The number of parallel operator build processes ranges from 1 to 24.

MS_COMPILER_CACHE_ENABLE

Specifies whether to save or load the cache of the graph compiled by front-end. The function is the same as the enable_compile_cache in MindSpore context.

Note: This environment variable has lower precedence than the context enable_compile_cache.

Integer

0: Disable the compile cache

1: Enable the compile cache

If it is used together with MS_COMPILER_CACHE_PATH, the directory for storing the cache files is ${MS_COMPILER_CACHE_PATH} /rank_${RANK_ID} /graph_cache/. RANK_ID is the unique ID for multi-cards training, the single card scenario defaults to RANK_ID=0.

MS_COMPILER_CACHE_PATH

MindSpore compile cache directory and save the graph or operator cache files like graph_cache, kernel_meta, somas_meta.

String

File path, which can be a relative path or an absolute path.

MS_COMPILER_OP_LEVEL

Enable debug function and generate the TBE instruction mapping file during Ascend backend compilation.

Note: Only Ascend backend.

Integer

The value of compiler op level should be one of [0, 1, 2, 3, 4].

0: Turn off op debug and delete op compile cache files

1: Turn on debug, generate the *.cce and *_loc.json

2: Turn on debug, generate the *.cce and *_loc.json files and turn off the compile optimization switch (The CCEC compiler option is set to -O0-g) at the same time

3: Turn off op debug (default)

4: Turn off op debug, generate the *.cce and *_loc.json files, generate UB fusion calculation description files ({$kernel_name}_compute.json) for fusion ops

When an AICore Error occurs, if you need to save the cce file of ops, you can set the MS_COMPILER_OP_LEVEL to 1 or 2

MS_DEV_DISABLE_PREBUILD

Turn off operator prebuild processes during Ascend backend compilation. The prebuild processing may fix the attr fusion_type of the operate, and then affect the operator fusion. If the performance of fusion operator can not meet the expectations, try to turn on this environment variable to verify if there is the performance problem of fusion operator.

Boolean

true: turn off prebuild

false: enable prebuild

For more information, see Incremental Operator Build and FAQ.

Parallel Training

Environment Variable

Function

Type

Value Range

Description

RANK_ID

Specifies the logical ID of the Ascend AI Processor called during deep learning.

Integer

The value ranges from 0 to 7. When multiple servers are running concurrently, DEVICE_ID`s in different servers may be the same. RANK_ID can be used to avoid this problem. `RANK_ID = SERVER_ID * DEVICE_NUM + DEVICE_ID, and DEVICE_ID indicates the sequence number of the Ascend AI processor of the current host.

RANK_SIZE

Specifies the number of Ascend AI Processors to be called during deep learning.

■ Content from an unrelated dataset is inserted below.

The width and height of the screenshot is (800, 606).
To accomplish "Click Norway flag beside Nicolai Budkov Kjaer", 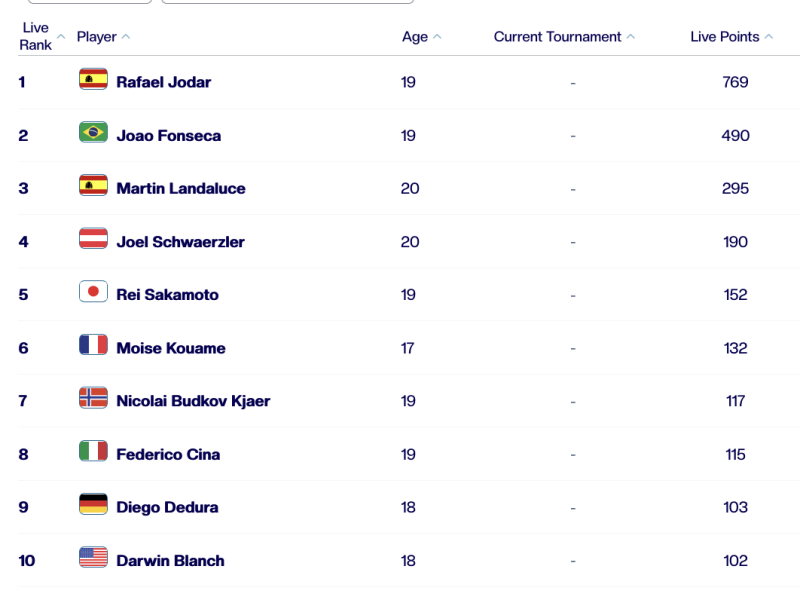I will tap(93, 399).
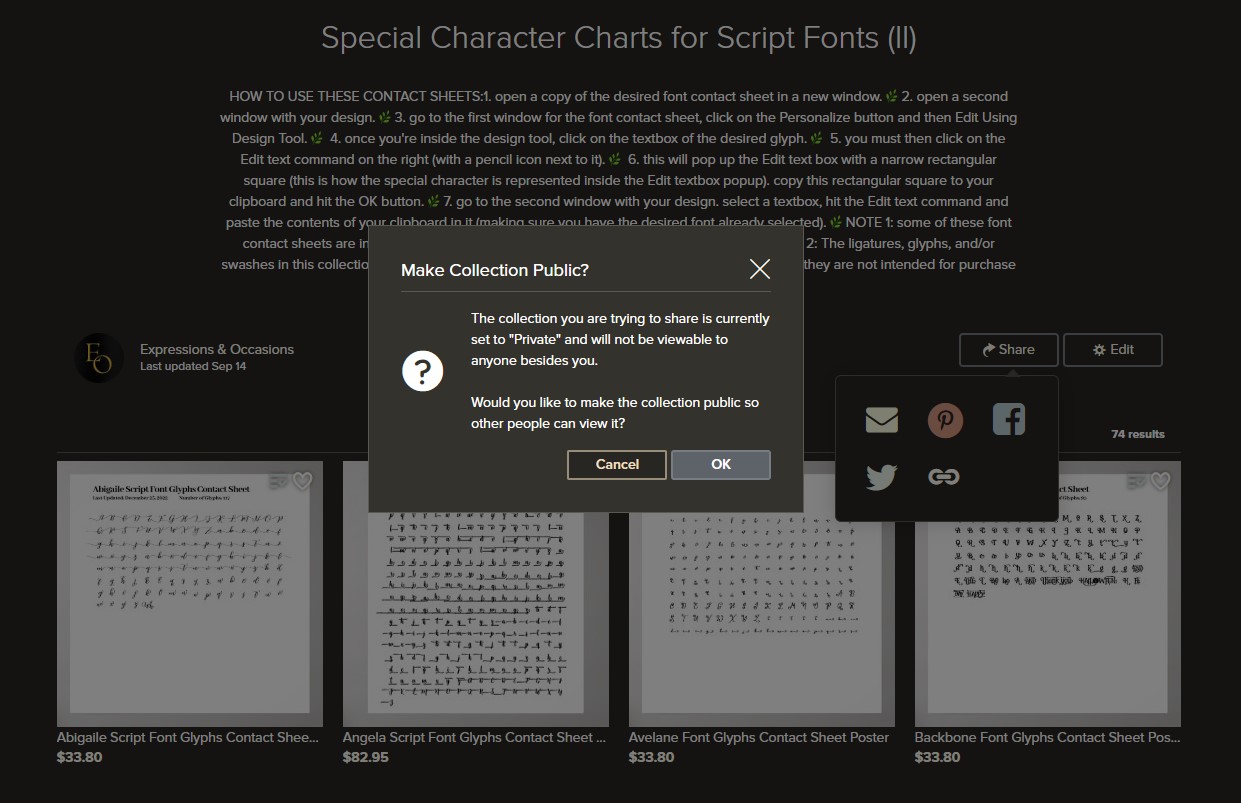Click the EO store avatar logo
This screenshot has width=1241, height=803.
[99, 357]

Note: When the Ascend AI Processor is used, specified by user when a distributed case is executed.

Integer

The number of Ascend AI Processors to be called ranges from 1 to 8.

This variable is used together with RANK_TABLE_FILE

RANK_TABLE_FILE

Specifies the file to which a path points, including device_ip corresponding to multiple Ascend AI Processor device_id.

Note: When the Ascend AI Processor is used, specified by user when a distributed case is executed.

String

File path, which can be a relative path or an absolute path.

This variable is used together with RANK_SIZE.

MS_COMM_COMPILER_OPT

Specifies the maximum number of communication operators that can be replaced by corresponding communication subgraph during Ascend backend compilation in graph mode.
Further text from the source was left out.